Start of DATA FOR THE TASK

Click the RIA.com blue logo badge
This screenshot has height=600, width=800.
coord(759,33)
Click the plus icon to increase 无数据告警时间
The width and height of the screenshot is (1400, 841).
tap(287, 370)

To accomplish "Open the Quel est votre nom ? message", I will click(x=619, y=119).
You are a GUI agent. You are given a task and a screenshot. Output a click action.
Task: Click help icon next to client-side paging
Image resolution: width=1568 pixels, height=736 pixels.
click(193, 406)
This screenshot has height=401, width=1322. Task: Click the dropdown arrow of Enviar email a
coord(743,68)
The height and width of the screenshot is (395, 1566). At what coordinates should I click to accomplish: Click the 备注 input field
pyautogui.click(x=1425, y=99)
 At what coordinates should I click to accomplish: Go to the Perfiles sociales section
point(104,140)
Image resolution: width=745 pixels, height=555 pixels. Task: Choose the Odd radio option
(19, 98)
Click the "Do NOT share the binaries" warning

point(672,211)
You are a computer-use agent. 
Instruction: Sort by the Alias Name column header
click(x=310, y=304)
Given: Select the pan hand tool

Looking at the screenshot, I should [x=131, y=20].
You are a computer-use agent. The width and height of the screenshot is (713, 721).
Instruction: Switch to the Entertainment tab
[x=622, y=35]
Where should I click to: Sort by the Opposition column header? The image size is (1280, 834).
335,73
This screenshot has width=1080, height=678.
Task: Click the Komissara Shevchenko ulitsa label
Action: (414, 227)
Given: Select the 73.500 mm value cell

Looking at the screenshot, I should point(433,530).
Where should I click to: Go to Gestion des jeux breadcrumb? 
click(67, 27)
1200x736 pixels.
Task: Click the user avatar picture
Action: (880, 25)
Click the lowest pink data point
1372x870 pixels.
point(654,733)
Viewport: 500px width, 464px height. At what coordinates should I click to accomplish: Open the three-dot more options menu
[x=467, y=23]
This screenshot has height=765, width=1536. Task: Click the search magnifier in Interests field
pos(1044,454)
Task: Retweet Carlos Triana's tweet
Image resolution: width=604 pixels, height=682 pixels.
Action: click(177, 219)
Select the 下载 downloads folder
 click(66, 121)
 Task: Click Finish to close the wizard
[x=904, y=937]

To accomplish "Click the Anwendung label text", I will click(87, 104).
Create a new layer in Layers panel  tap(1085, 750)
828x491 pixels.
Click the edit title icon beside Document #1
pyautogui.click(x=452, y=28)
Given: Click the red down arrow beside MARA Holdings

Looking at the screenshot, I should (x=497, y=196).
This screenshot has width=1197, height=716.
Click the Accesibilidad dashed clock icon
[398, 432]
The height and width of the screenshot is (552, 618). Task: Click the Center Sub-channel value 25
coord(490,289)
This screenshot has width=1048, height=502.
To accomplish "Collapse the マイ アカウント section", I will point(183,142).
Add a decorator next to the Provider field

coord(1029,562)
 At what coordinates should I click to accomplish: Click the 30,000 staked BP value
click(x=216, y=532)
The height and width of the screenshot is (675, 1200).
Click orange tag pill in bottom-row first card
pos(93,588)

End of DATA FOR THE TASK

EXERCISE BRIEF:
Read the entries and show each line that mentions "computer".

SOLUTION:
You are a computer-use agent. 
You are a computer-use agent. The width and height of the screenshot is (713, 721).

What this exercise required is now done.